Риторическая и интерпретативная функции

         Категория вероятности как имманентный фактор литературы, на который указывал еще Аристотель, в виртуальном нарративе испытывает одновременно и свое подтверждение, и свое отрицание. Это отрицание разрешается осознанием альтернативного рассказа как ошибки, лжи и иллюзии. Данный эффект свидетельствует об исключительно сильной риторической функции виртуального нарратива. Он может стать подходящим средством для иронической дистанции между рассказчиком и персонажами, что является нередким случаем в коротких рассказах Чехова, а также и для различных стратегий манипулирования персонажами и читательскими реакциями. В противоположность иронии, можно говорить об эффекте эмпатии рассказчика по отношению к персонажам. Такой эффект имеют так называемые «down-wоrd»контррассказы [Dannenberg 2008, 121], с помощью которых подчеркивается счастливое окончание событий для героя. Как отмечает Х. Данненберг, в так называемых «single world» текстах (с одним реализованным рассказом) контррассказы усиливают эффект реальности данного рассказа, создавая иллюзию того, что актуальный ход событий является единственным возможным.

         На имплицитную интерпретацию актуальных событий опирается и логика симулированных нарративов.

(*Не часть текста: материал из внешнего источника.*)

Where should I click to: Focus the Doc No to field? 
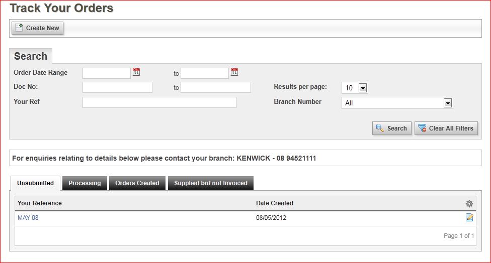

Бора Станкович описывает приезд бабушки Младена в магазин следующими словами:

«…у нее в руках была баночка для масла. Как будто дома не хватало и она пришла купить. А ведь знал, что это неправда и что дома масло есть, так как оно всегда отправлялось домой в больших количествах, в особой посуде» [Станковић 1991] (Хозяин Младен).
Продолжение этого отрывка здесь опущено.